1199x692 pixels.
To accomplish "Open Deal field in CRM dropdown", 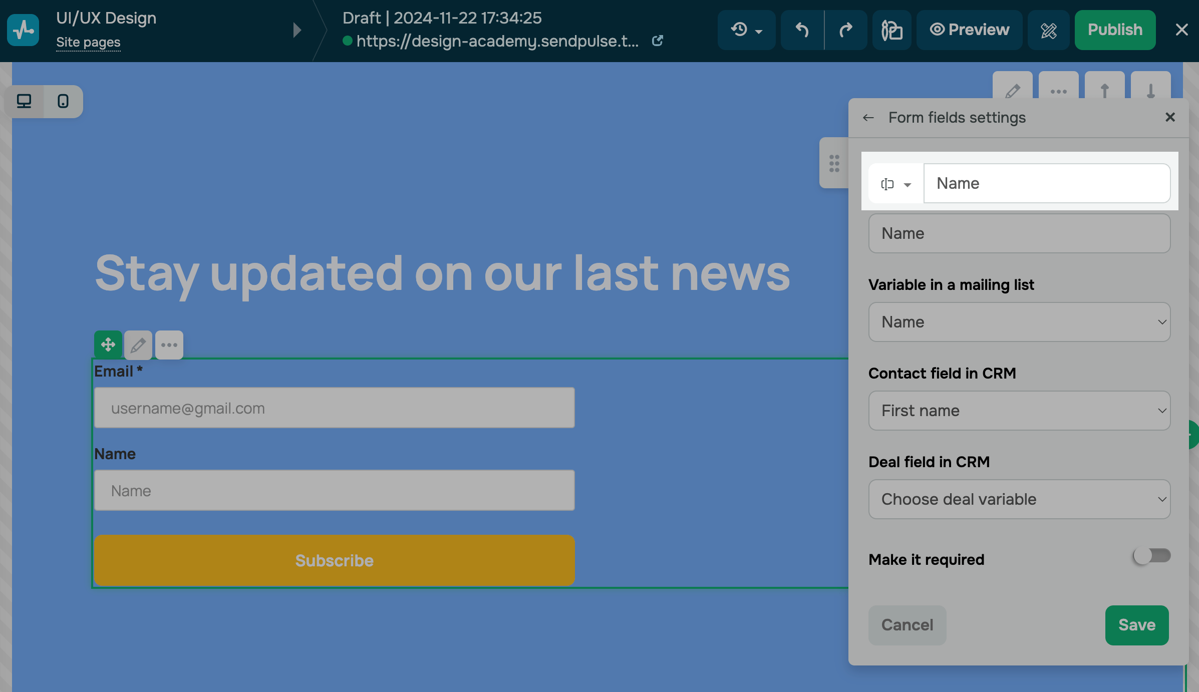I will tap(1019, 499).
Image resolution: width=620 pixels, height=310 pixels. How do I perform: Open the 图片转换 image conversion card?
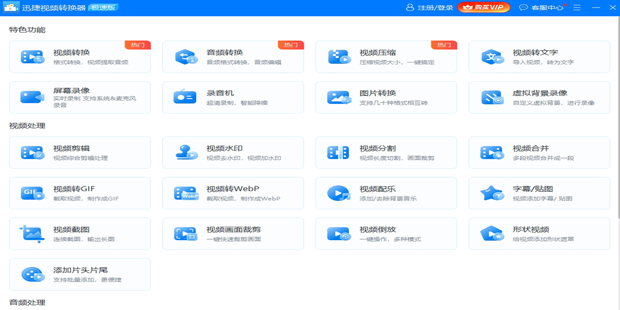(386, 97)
--
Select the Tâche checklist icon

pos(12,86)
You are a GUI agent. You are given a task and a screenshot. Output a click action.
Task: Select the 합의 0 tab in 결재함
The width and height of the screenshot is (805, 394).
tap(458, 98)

## What is expected
Copy word for word the part of the data that opens with the line containing "You are a GUI" and closes with the line containing "tap(458, 98)", including both of those lines.

## Response
You are a GUI agent. You are given a task and a screenshot. Output a click action.
Task: Select the 합의 0 tab in 결재함
The width and height of the screenshot is (805, 394).
tap(458, 98)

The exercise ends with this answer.